それは、フロー状態になるためのキーワードが「集中」、それも、かなりの「超集中」だからだそうです。エクストリームアスリートのような極限のリスク下にある人は「超集中」せざるをえない状況にあり、だからこそ、その結果としてフロー状態になりやすいのだとか。

例えば、瞑想なども集中力を高めるために有効と言われていますが、時間がかかる瞑想に対して、エクストリームスポーツに臨むアスリートには瞑想のようなプロセスが不要で、一気にフロー状態になります。あるエクストリームアスリート曰く、「私は近道を通っているんだ。」ということらしいです。

つまり、エクストリームアスリートたちは、フロー状態になるか、死ぬか、という厳しい選択の中で、最高の気分になりながら、同時に最高のパフォーマンスを実現できるという最適な意識状態(フロー)でチャレンジをしているというのです。

ちなみに、本書によると、エクストリームアスリートでなくとも、誰でもどこでもフロー状態になることはできるそうで、フローの力を借りてパフォーマンスを高め、イノベーションを加速させている人はいるのだと。。また、QOL(Quality of Life)の観点からみて、日常生活でフロー状態になる機会が最も多い人が、一番幸せということも書かれていました。

僕自身は「無心」と「フロー状態」は一緒なのか?という観点で本書を読んだのですが、無心をゼロ・マインドセットと読み解くと、無心になる(無心になろうとする)ことで結果的にフロー状態になりやすくなるという流れが自然なような気がしました。

実際、マインドセットに関して本書では、「速く走れる(レーシング)ドライバーというのは、何があってもゾーンにいられるドライバーである。ドゥエックは、この能力にはマインドセットが重要な役割を果たしているのではないかと考えた。」と、マインドセットの専門家として有名なスタンフォード大学の心理学者キャロル・ドゥエックさんの話も出てきました。つまり、成長型マインドセット(Growth mindset)がフロー状態の元になっているのでは?ということだそうです。
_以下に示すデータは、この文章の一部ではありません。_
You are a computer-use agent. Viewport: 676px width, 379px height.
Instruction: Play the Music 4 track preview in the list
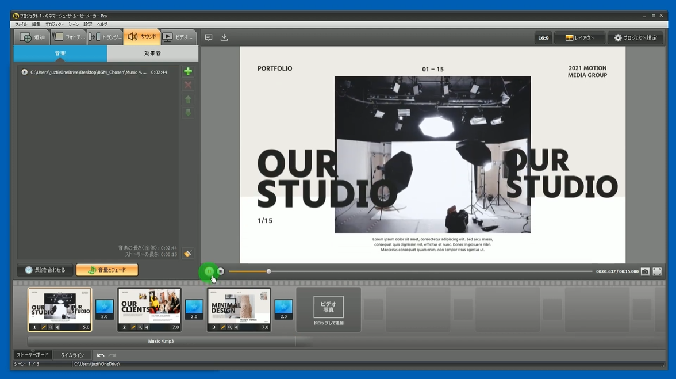(x=24, y=72)
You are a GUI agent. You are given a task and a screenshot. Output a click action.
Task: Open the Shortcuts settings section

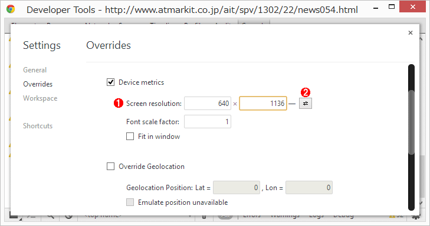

ところで、人には言っていませんが、実は最近、抜刀術の稽古をしているときに、巻藁を前に真剣(刀)を構えた瞬間に周りの音が聞こえにくくなり、自分の意識が目の前の巻藁だけに集中していくことを自覚しています。この本を読みながら、もしかしたらこれは「フロー状態」に近いものなのではないか??と思ったりして、、

本物の刀は確かに危険で、集中しないと大怪我をする可能性があるので集中せざるをえません。また、刃筋とスピードが合わないと巻藁がうまく斬れないので、斬ろうとする箇所にかなり意識を向けます。つまり、そこには「フロー状態」に入りやすい状況があるのではないかと思うのです。

来週の稽古の時、「フロー」を意識してみようかな。。。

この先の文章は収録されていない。